Friday, October 14, 2011

Ersatz: A Burned Out Light Bulb

I put down the book and rolled onto my side. The window was dirty, and the lights from the streets below, the ones to the south that I had memorized, were hazy and blurry. Had I needed a clearer view, I would have reached for a rag, a substance full of ammonia or bleach; but I preferred it that way: disguising the truth.

The truth is hard to tell. I think I’ve obscured it so far off from its original form, that had it been made of clay, a perfect figure with all its limbs attached, it would now be a torso that lacked the necessary parts to escape my reconfiguring of it all. I have this way of altering things to my whim, to the way I need them to be; it is not a gift.

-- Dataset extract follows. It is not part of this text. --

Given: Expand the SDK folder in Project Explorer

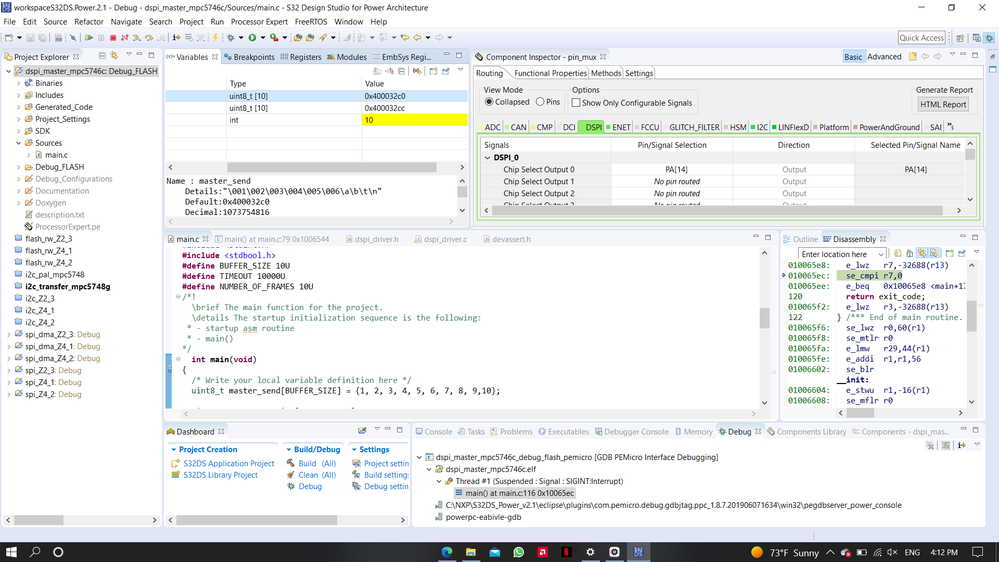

He sat in the window and stared into the sky as if trying to take it down with his gaze—that’s how I would write him; but the truth is, he was just leaning against the wall and there was no window in sight. And when I wrote that he looked at me, smiled, and ran the back of his hand against his cheek as if trying to wipe away food, the truth was there was no smile at all, just a straight look, a blankness, a lack of recognition. It would be as though we had never met, as if we’d just bumped shoulders one night in a bar.

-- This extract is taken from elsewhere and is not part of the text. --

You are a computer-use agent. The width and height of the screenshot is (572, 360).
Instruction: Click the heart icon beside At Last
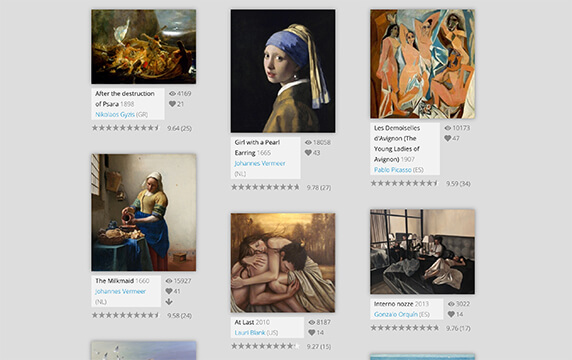(312, 332)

I find my version of him in the protagonist of my favorite books, and I, somehow, draw myself into the mix. I’m the table beneath his flat palm, the whiskey he drinks, and the moisture from his bottom lip that is left on the rim of a glass. I’m the streets on which he walks; I’m the burned out light bulb in his bedroom, the one he can’t quite reach to replace. No one wants to be a burned out light bulb.

I use him. I make no apologies for this, nor will I ever write the ending as it will actually be. He’ll be taller or shorter, his skin will be darker or lighter, the scars will find themselves to other parts of his body, and he’ll be wearing a red sweater—this part I’ve already decided. There will be a sidewalk involved, but I won’t be in the makeup of it; I will not be locked down in gravel and dirt. I will probably wear something extravagant, like a gown I can’t afford and have no reason to be wearing at all. And the music, the song that will play during the credits, during the acknowledgements, during the endless thank yous that won’t bear his name, will be something only he will understand.

The chosen font of the words will have no meaning; the time of day will not serve as a backdrop that hints at a sequel. But the front window of the store, the one that will be just off to the left of this finale, will be smudged with fingerprints; and the fluorescent lights just on the other side will be brighter than necessary. Yes, I think that will do.